Janusz Kowalski zdecydowanie broni Funduszu Sprawiedliwości, wydając się być pełen entuzjazmu.
Portal Gazeta.pl szczegółowo opisuje piątkową debatę w Sejmie na temat tej kwestii. Kowalski rozpoczyna swoją mowę od wdzięczności wobec byłego ministra sprawiedliwości Zbigniewa Ziobry. Jadnak dalszą wypowiedź Kowalskiego w zakresie podjętej próby ochrony malwersacji dokonanych przez Ziobrę i jego ludzi stała się coraz bardziej nieuzasadniona, a cała sytuacja zaczyna nabierać cech groteski.
–Serdecznie dziękuję ministrowi Zbigniewowi Ziobro za to, że wspierał Ochotnicze Straże Pożarne i koła gospodyń wiejskich. Ponad 500 gmin, ponad tysiąc kół. Koła gospodyń wiejskich i Ochotnicze Straże Pożarne są filarami prewencji przeciwko przestępczości na polskiej wsi.
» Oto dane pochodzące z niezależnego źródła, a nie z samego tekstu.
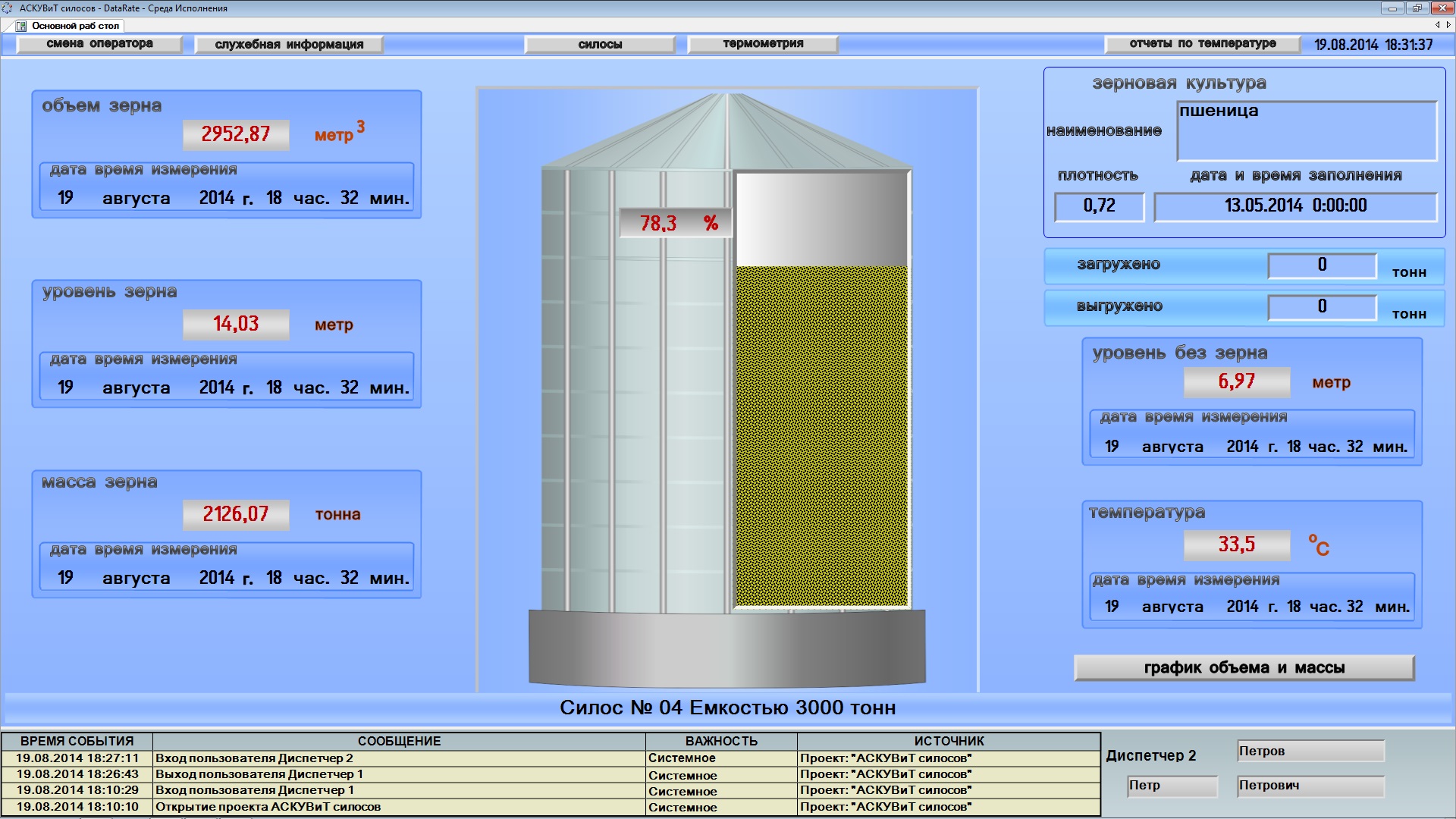Image resolution: width=1456 pixels, height=819 pixels.
Task: Click tab scroll right arrow
Action: pos(1448,25)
Trzeba nie znać polskiej wsi, żeby tego nie rozumieć – mówił.
Polityk podkreślał, że wieś jest bezpieczna dzięki środkom z Funduszu Sprawiedliwości. – Proszę zobaczyć, jak te wsie i gminy były wspierane przez Fundusz Sprawiedliwości. Za to serdecznie dziękuję ministrowi – stwierdził.
Po 5 tys. zł na Koło
Przypomnijmy, że w marcu 2023 r. w ministerstwie sprawiedliwości podjęto decyzję, że Koła Gospodyń Wiejskich otrzymają po 5 tys. zł na działania związane z przeciwdziałaniem przestępczości.
Każde Koło miało zorganizować wydarzenie związane z przeciwdziałaniem przyczynom przestępczości. Chodziło dokładnie o zjawiska przemocy domowej, przestępstw na szkodę małoletnich, cyberprzestępczości, oszustw, czy promowanie bezpiecznej jazdy po drogach.
POLECAMY: PiS kupuje garnki i inny sprzęt dla KGW z Funduszu Sprawiedliwości. Internauci oburzeni
–Dla mnie to jest po prostu kuriozum. Ani nie mają narzędzi, ani wiedzy. Powiem wprost. Wszystko w tym Funduszu Sprawiedliwości stanęło na głowie – mówił w rozmowie z Onetem prokurator Jarosław Onyszczuk z niezależnego Stowarzyszenia Prokuratorów Lex Super Omnia.
Prokurator przypomniał, że Fundusz Sprawiedliwości miał działać na rzecz ofiar przestępstw. – Tymczasem wypływają z niego pieniądze, nakręcając koło wyborcze jednej z partii – uważa. Dodaje, że jest to „smutne i przygnębiające” i szkoda ofiar, które potrzebują pomocy.